この国にとって竜王様が大切な存在なのはよく分かったけど、その竜王様を私なんかが育てる事が出来るのかなって。そんな大役......正直怖い」
不安から憂いを帯びた表情を見せる彼女。それはユイさんの素直な気持ちなのだろう。この国の未来を二十歳になったばかりの女性に背負わせるのだから、荷が重いと感じても仕方ない。
「最初は逃げたいと思った。でも、この世界に私が逃げれるところなんてない。それに私が逃げた事で国が戦争になってレオさんやキャロルさんにもしもの事があれば、私はきっと自分を許せない。
自ら望んで来た世界じゃないけど、後悔するくらいなら出来ることはやってみようと思う。

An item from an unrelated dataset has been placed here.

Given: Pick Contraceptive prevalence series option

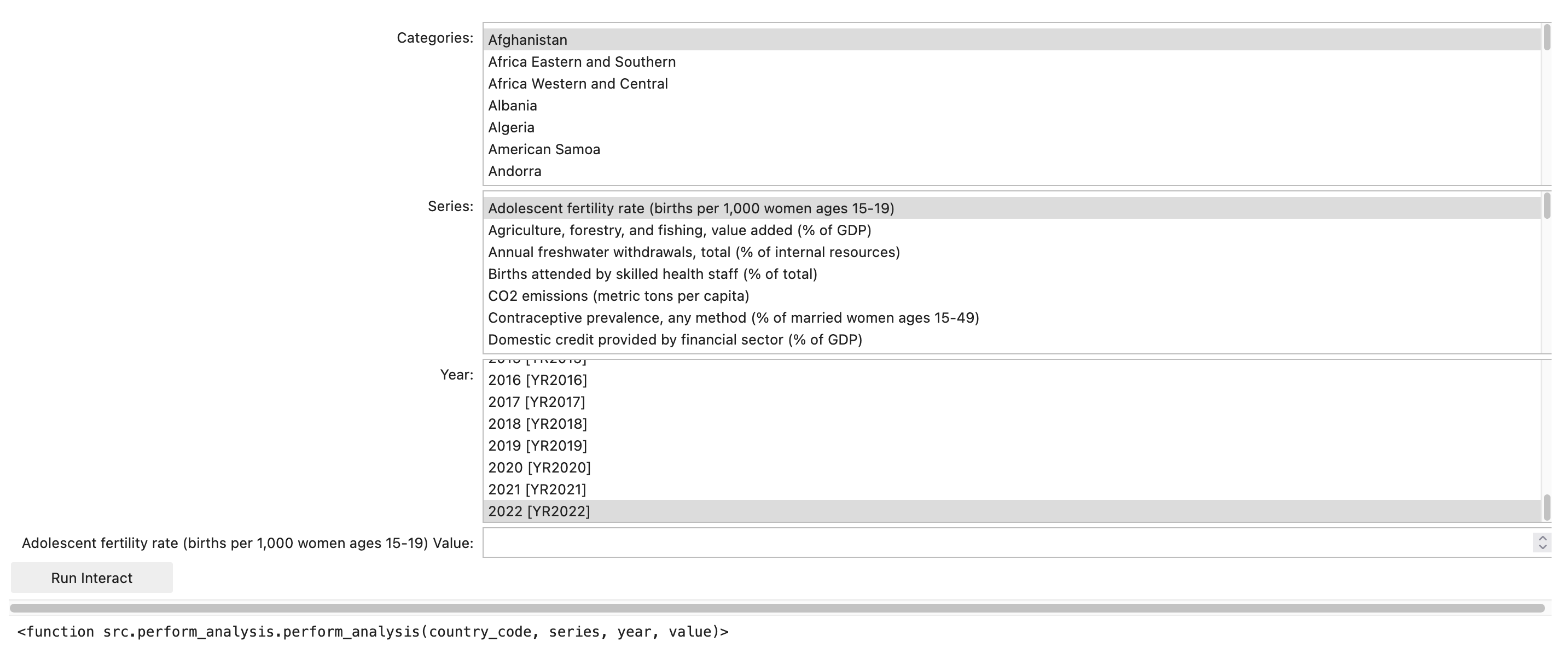Looking at the screenshot, I should click(x=733, y=318).
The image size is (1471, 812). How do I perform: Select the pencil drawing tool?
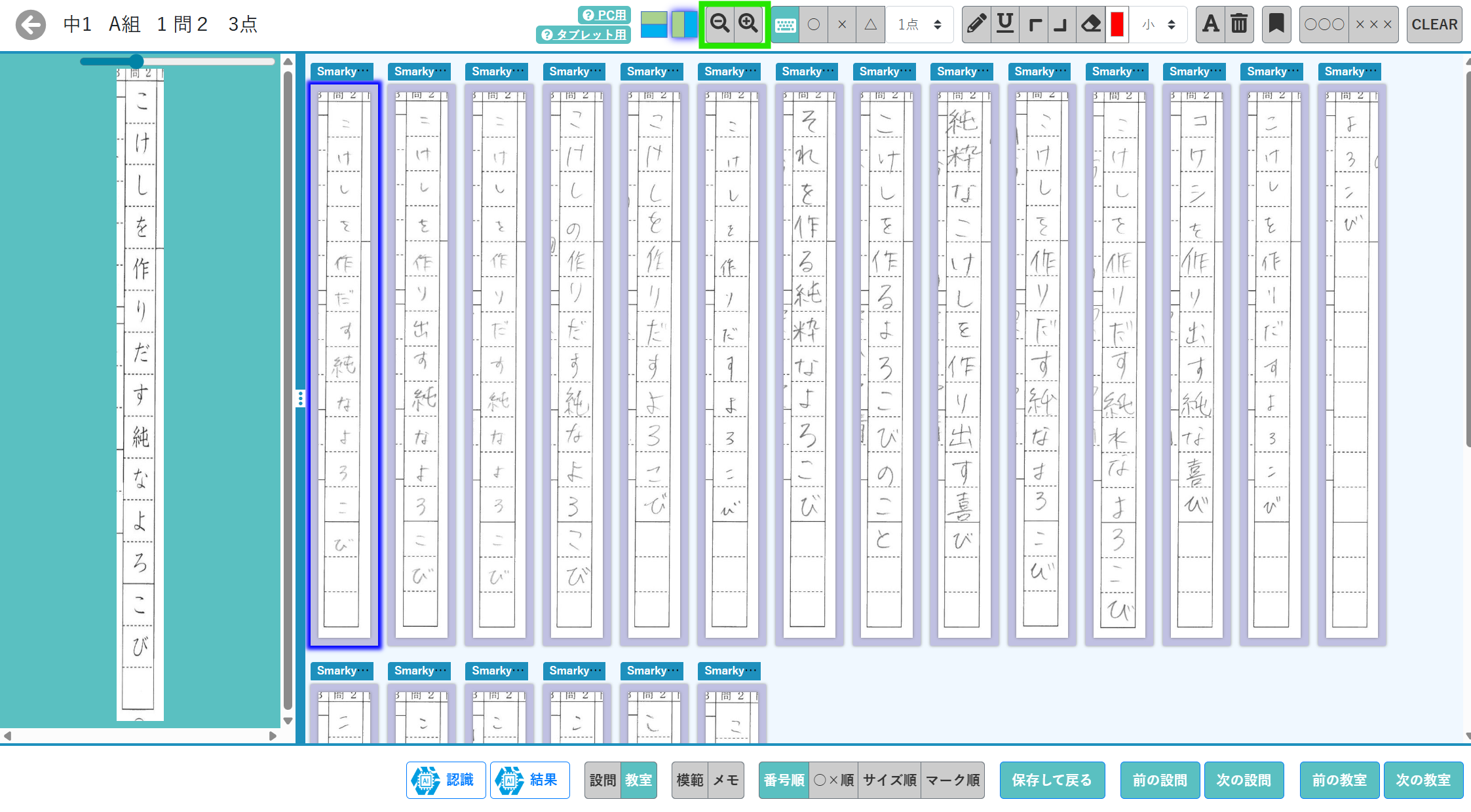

そして自分の役目を終えた後に、元の世界に戻れる方法を探せばいい。それにキャロルさんが、一人じゃないって言ってくれたのも嬉しかった。ただ竜母になるには、私はこの国を知らなさすぎる。だから教えて欲しい。......この国のことを」
自分の置かれた立場と求められた役目を、必死に理解しようとしている彼女。知っている人が誰もいないこの世界で、自の足で立ち上がり前に進むことを選んだ彼女の強さに、俺の中に小さな敬愛の念が生まれた。
「俺とキャロルで分かることは教えるよ。ユイさんには、納得して竜母様になってもらいたい」
「あたしに出来ることは手伝うよ。だからユイさんも辛いときは辛いって言ってね」
俺達の言葉に気色を浮かべる彼女は、大きく頷きながら「大丈夫。私こう見えて強いんです。それにレオさんと『もう泣かない』って約束しましたしね」そう言って、柔らかい笑顔を見せてくれた。
「えっ いつそんな約束したの?」
驚き、不満顔のキャロルを見て、彼女はクスクスと笑みを零している。